Thank Gigguk for hyping the TOURNAMENT ARC!

And then there is the minimal amount of promotion. Heck, I wouldn't have noticed the series if people from the anime community weren't pointing to this series as the one where the internet sensation Bahi JD is working on the opening and end credits. And since Westerners (Bahi is Austrian) working in the anime scene is REALLY RARE, that generated a lot of buzz. But that was buzz from the community... not from the marketing department of the series. From that side we got two promo video's, but that was about it.

So it's safe to say that this series was flying under the radar for a lot of people. But it still could've been a "hidden gem" to promote... but then something else happened that prevented even that from happening.

Codeword: Filler

The comments on the first episodes haven't been nice. I could spill all the bile I can gather from MAL forums and Reddit. But in short: the story takes way too long to set up its premise. It's too slow and thus too boring.

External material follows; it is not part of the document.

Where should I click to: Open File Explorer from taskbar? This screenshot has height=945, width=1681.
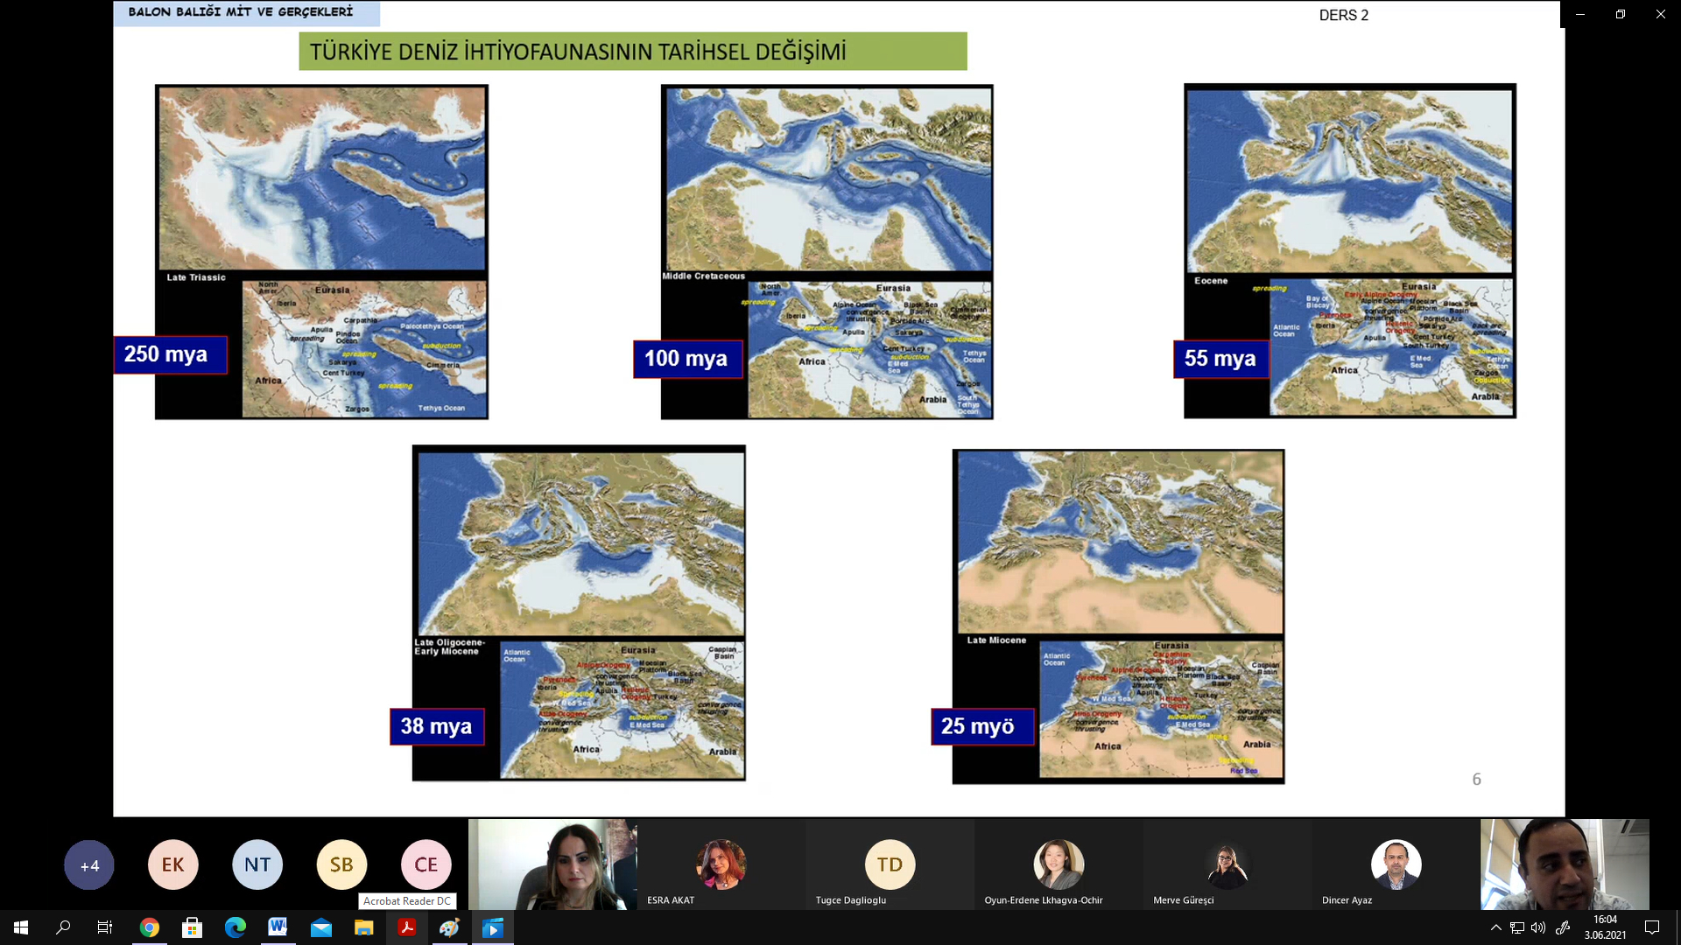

And yes, I can agree with that sentiment. By the time the interesting part of the story starts (the robo-wrestling tournament), we're already at episode 8/12 while this is chapter 4 of the manga. Yes, it takes that long. Episodes 3, 4, 6 and 7 are filler... and so is episode 9. Yes, that is FIVE episodes of pure filled-up content in a 12-episode run. I don't think I've EVER heard of an anime that started to use filler THIS EARLY in its production cycle.

Do you know what most people hated about series like Naruto, Bleach and Fairy Tail? What brought a lot of their ratings and fan appreciations down? The massive amounts of filler episodes. Fillers are non-canon and often serve just to fill out a time-slot until enough manga chapters are ready to be animated. They're needed in long-running series, but nobody likes them.

And do I even need to mention the nonsense fillers add to the story?

And in such long-running series I can (somewhat) understand the use of filler. But here? Can somebody tell me why 5 of the 12 episodes of Atom the Beginning are Filler? Don't come and tell me there isn't enough material available, because there is. The monthly manga has been running for nearly three years and has sufficient material to fill up a 12-episode time-slot and even more.

And if the creators were testing the waters to see if they would care for a more long-running series of this kind, they most certainly failed. Because once again, nobody likes fillers.

Oh yes, we certainly needed a culture festival episode
Because we all wanted to see A106 make udon noodles, right?

So for crying out loud... WHY? It will probably take months (or even years) before we get honest interview of staff, director or producer on what went wrong here; but we're going to need some explanation. Because the end result is just not worth the investment of a casual anime viewer.

And that is sad because I wanted to praise this series. I want to let the anime community know that there is a huge interest in the Atom franchise in Japan and the rest of the world. I wanted to warm the people up for the upcoming Pluto series and who knows - maybe even the fifth-or-so reboot of the Atom television series as a whole.

And this anime has gorgeous visuals, the OP and ED are really good (Thanks to Bahi JD), the CG blends in really well with the 2D animation and the voice cast is really good. Everything but the story is really GOOD.

But as with most anime, the story is what makes or breaks the series.

And here, it's broken into pieces and patched together with a poor adhesive.

Can I still watch and enjoy it?

Yes, you can, but with a big asterisk next to it. The second half of the series is really good and really enjoyable to watch. The robo-wrestling tournament was always intended to be the highlight of the season and it shows. For those episodes alone this anime is worth watching (Episodes 8-12).

So err, just skip episodes 3 - 4 - 6 - 7 and maybe even 9 (though that one kind of works), and you'll have the story that was originally intended. The 4 mentioned episodes? Skip those and pretend they never existed. This way, you may still be able to enjoy Atom the Beginning.

It's a sad truth, but that's what it is.